Н. в. гоголь, "повесть о том, как поссорился иван иванович с иваном никифоровичем", орнаментальный сказ, стиль, повествователь
Короткий адрес: https://sciup.org/148316487
IDR: 148316487
Текст научной статьи Орнаментальный сказ в "Повести о том, как поссорился Иван Иванович с Иваном Никифоровичем" Н. В. Гоголя
По определению, данному В. Шмидом, орнаментальный сказ представляет собой «гибридное явление, основывающееся на парадоксальном совмещении исключающих друг друга принципов характерности и поэтичности. От собственно сказа сохраняются устное начало, следы разговорности и жесты личного рассказчика, но все эти характерологические черты отсылают не к единому образу нарратора, а к целой гамме разнородных голосов, не совмещающихся в единство личности и психологии. Орнаментальный сказ многолик, постоянно колеблется между началами устности и письменности, разговорности и поэтичности, книжности и фольклорности» [3, с. 193].
По нашему мнению, специфика орнаментального сказа Н. В. Гоголя заключается в том, что его нарратору присуще мифологическое сознание. Особенностью мифологического сознания, как известно, является своеобразная логика, подразумевающая нерасчлененность субъекта и объекта, предмета и знака, существа и его имени. Носитель мифологического сознания устанавливает мнимые связи между различными явлениями. Поэтому в орнаментальном сказе слово «становится материальным образом своего значения» [3, с. 264]. Орнаментальное слово значимо само по себе; его звуковая оболочка может стать тематическим элементом, а словесная фигура - целой сюжетной формулой. Нужно отметить, что данное явление не было чужеродным для русской литературы XIX века, поскольку в генезисе своем опиралось на стиль «плетения словес».
В статье «Как сделана „Шинель" Гоголя» Б. М. Эйхенбаум подробно исследует гоголевский орнаментальный сказ, называя его «воспроизводящим». В отличие от характерного сказа («повествующего», по терминологии Эйхенбаума) орнаментальное сказовое повествование «вводит приемы словесной мимики и жеста, изобретая особые комические артикуляции, звуковые каламбуры, прихотливые синтаксические расположения и т. д.» [4, с. 172]. Первый тип сказа «производит впечатление ровной речи; за вторым часто как бы скрывается актер, так что сказ приобретает характер игры, и композиция определяется <...> системой разнообразных мимикоартикуляционных жестов» [4, с. 172].

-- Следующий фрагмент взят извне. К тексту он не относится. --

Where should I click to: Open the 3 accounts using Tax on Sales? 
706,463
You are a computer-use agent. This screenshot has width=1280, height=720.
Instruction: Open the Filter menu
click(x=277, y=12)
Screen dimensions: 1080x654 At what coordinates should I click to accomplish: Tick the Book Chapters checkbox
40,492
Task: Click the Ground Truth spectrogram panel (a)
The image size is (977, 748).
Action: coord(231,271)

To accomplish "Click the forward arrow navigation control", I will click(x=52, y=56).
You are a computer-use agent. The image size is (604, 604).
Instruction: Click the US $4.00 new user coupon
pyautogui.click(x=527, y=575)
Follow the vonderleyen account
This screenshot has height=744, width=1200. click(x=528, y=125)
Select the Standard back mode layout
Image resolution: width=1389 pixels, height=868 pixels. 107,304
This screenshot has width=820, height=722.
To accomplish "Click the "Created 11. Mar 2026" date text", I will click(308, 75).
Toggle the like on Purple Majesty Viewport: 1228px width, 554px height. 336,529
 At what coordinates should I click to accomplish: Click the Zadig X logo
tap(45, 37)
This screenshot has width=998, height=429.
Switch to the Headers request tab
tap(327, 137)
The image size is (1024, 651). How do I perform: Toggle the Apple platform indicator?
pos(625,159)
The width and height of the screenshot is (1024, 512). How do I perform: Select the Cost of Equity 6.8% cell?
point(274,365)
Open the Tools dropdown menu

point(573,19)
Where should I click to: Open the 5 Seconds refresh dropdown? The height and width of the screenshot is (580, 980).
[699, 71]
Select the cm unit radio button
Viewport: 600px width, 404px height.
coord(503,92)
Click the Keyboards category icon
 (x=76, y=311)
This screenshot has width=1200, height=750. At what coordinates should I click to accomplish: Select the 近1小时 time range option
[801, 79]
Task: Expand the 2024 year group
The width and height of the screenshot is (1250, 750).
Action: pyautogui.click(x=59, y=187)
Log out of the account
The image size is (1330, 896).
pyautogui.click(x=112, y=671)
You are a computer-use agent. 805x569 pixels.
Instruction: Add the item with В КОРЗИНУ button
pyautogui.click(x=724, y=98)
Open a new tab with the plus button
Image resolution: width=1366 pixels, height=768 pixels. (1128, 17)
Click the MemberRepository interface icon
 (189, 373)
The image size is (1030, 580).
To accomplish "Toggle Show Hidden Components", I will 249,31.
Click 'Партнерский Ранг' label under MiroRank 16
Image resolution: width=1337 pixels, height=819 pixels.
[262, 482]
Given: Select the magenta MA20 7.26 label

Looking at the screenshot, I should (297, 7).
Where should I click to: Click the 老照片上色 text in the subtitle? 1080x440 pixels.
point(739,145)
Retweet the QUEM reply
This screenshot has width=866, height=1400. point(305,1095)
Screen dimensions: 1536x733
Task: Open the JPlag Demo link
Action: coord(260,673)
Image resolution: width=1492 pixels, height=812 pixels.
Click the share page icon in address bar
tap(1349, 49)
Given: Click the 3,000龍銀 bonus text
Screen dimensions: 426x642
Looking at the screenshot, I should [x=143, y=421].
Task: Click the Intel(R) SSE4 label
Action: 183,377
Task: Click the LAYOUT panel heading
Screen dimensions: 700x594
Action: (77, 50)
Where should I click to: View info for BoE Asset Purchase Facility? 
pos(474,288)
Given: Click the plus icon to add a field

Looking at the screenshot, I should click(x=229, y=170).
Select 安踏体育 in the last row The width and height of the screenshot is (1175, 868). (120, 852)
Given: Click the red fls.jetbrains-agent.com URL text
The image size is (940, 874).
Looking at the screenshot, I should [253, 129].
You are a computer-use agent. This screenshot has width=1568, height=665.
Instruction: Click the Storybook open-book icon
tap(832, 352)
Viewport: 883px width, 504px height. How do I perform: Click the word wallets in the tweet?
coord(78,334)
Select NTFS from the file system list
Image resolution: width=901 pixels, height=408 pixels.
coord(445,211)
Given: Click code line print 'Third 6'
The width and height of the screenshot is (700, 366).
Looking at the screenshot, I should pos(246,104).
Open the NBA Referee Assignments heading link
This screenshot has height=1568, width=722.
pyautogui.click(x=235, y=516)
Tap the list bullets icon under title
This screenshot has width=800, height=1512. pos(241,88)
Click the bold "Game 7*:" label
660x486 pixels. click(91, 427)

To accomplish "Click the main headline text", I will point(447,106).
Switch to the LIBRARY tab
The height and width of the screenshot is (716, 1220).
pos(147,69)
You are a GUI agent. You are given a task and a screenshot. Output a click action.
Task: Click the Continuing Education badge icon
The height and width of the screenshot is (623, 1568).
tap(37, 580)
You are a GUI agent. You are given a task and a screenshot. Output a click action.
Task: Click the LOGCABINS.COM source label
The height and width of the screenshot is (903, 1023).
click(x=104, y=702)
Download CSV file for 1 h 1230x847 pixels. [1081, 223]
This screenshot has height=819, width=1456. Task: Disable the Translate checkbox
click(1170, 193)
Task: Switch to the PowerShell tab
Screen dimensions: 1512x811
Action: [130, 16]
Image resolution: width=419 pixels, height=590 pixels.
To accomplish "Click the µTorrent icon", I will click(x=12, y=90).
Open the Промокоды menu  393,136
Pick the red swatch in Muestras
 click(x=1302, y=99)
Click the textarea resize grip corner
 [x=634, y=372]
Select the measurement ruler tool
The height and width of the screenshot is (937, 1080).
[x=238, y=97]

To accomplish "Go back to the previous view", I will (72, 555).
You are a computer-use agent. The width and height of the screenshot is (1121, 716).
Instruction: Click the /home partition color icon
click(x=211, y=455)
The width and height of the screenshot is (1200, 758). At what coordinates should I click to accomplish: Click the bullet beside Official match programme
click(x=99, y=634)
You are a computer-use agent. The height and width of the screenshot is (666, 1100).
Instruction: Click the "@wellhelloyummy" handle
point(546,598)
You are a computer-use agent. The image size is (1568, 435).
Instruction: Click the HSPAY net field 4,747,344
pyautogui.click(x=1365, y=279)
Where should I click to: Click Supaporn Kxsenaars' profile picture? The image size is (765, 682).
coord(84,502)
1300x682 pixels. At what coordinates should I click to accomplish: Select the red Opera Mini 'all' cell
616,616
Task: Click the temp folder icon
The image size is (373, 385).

Если в статье Б. М. Эйхенбаума акцент сделан на исследовании приемов, превращающих примитивный фабульный материал в орнаментальную прозу, то В. В. Виноградов в работе «Этюды о стиле Гоголя» выявляет в орнаментальном повествовании те черты, которые сближают его с классическим характерным сказом. Анализируя гоголевские «дефектноречевые построения», обмолвки, прием тавтологических нагромождений и другие типы «нелепостей» в «Повести о том, как поссорился Иван Иванович с Иваном Никифоровичем», Виноградов приходит к выводу о том, что ведущей повествовательной тенденцией здесь является «старческая болтовня» [1, с. 291]. То есть повествовательная маска в «Повести о ссоре» отчасти близка образу «пасичника» Рудого Панька, «автора» «Вечеров на хуторе близ Диканьки».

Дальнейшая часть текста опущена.